Pixel coordinate grounding data:
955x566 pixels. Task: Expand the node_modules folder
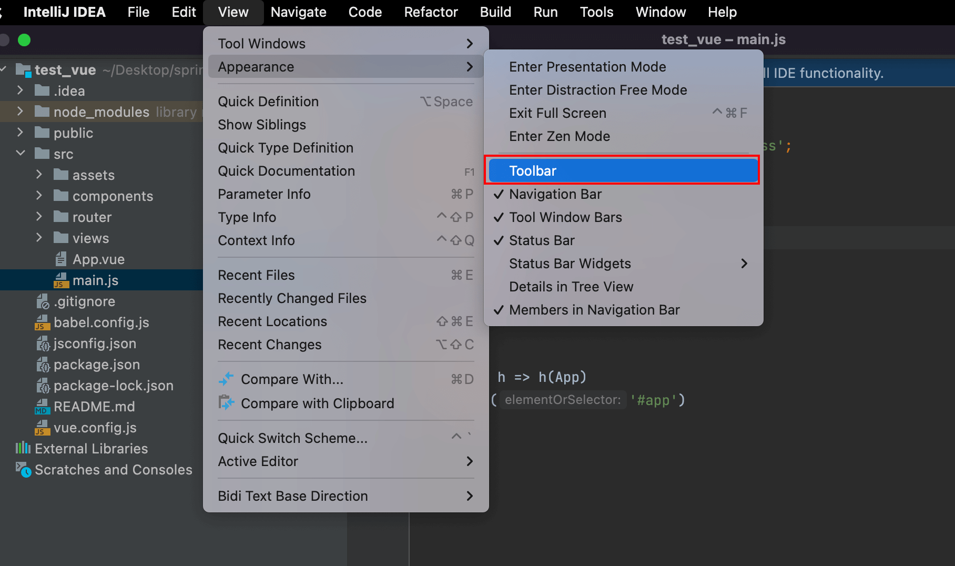[20, 112]
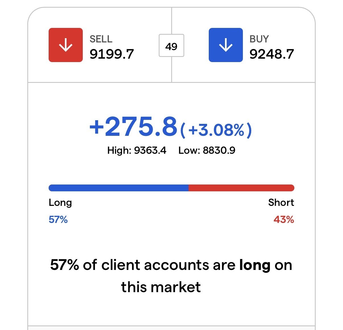Click the blue BUY down-arrow icon
The height and width of the screenshot is (330, 343).
tap(226, 45)
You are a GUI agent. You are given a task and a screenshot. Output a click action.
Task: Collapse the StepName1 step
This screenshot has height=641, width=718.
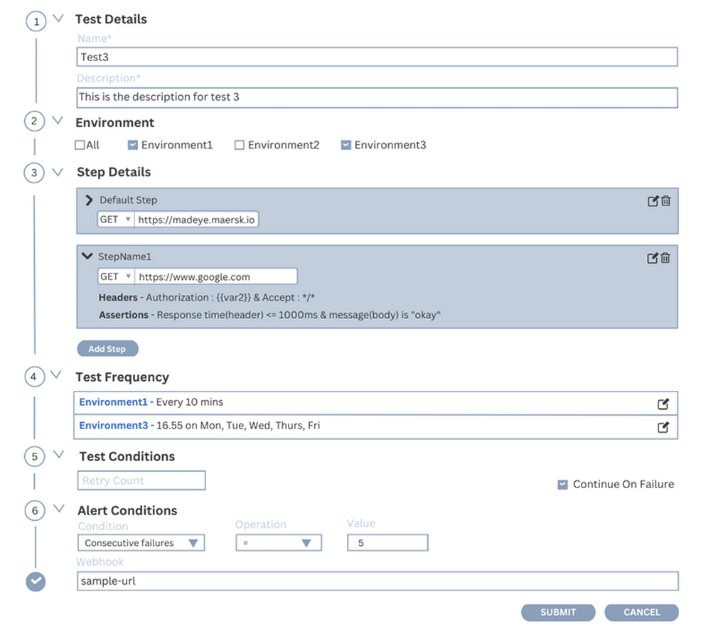coord(87,257)
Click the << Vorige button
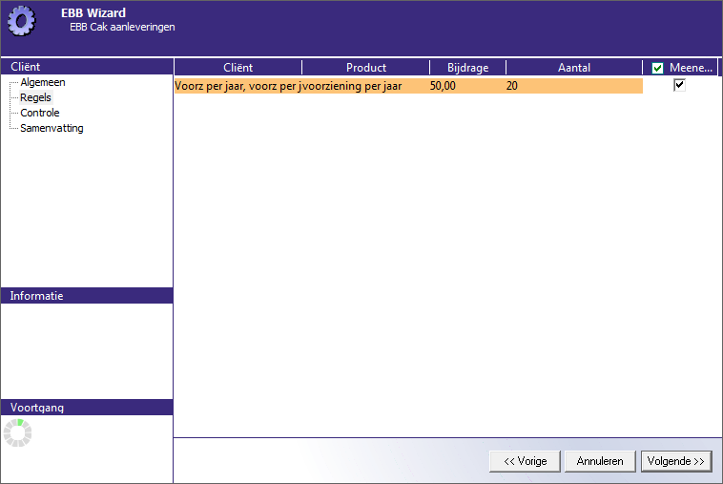The image size is (723, 484). tap(525, 461)
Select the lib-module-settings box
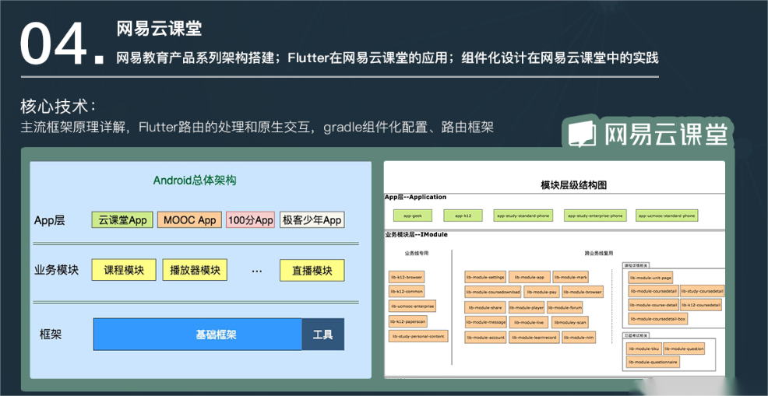The image size is (768, 396). (486, 277)
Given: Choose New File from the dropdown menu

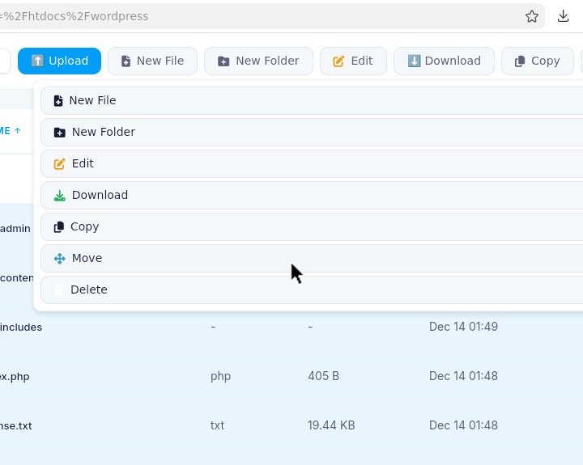Looking at the screenshot, I should 92,100.
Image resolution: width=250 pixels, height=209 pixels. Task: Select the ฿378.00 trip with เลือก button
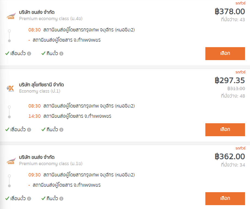225,53
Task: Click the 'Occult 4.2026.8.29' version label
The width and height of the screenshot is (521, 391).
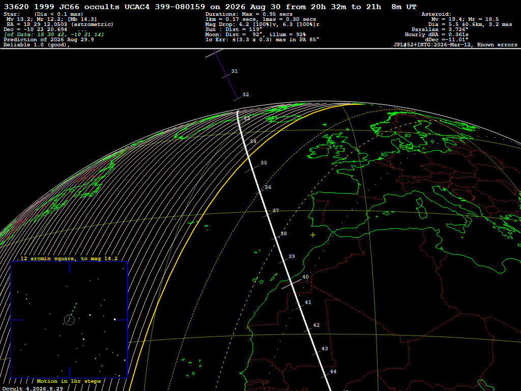Action: [x=33, y=388]
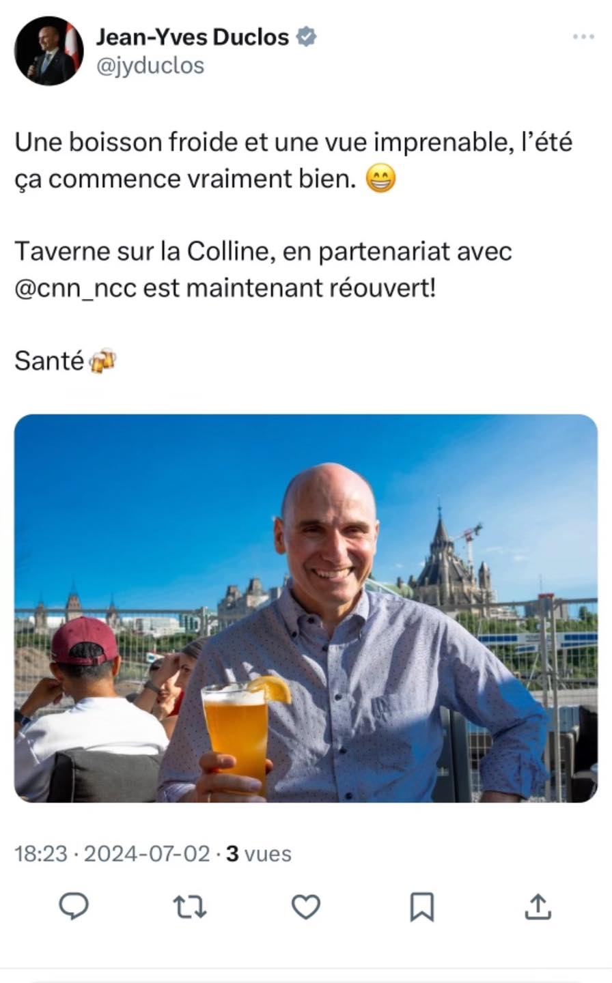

> [EXERCISE DETAILS]:
Apart from the pictures, set down all the entries above exactly.

> [EXERCISE OUTPUT]:
955x566 pixels. Task: Expand the node_modules folder
[20, 112]
Click the blue BUY down-arrow icon
The height and width of the screenshot is (330, 343).
tap(226, 45)
You are a GUI agent. You are given a task and a screenshot. Output a click action.
Task: Collapse the StepName1 step
This screenshot has height=641, width=718.
coord(87,257)
Click the << Vorige button
The image size is (723, 484). tap(525, 461)
Select the lib-module-settings box
The image size is (768, 396). (486, 277)
Given: Choose New File from the dropdown menu

Looking at the screenshot, I should 92,100.
Image resolution: width=250 pixels, height=209 pixels. Task: Select the ฿378.00 trip with เลือก button
225,53
Task: Click the 'Occult 4.2026.8.29' version label
The width and height of the screenshot is (521, 391).
Action: [x=33, y=388]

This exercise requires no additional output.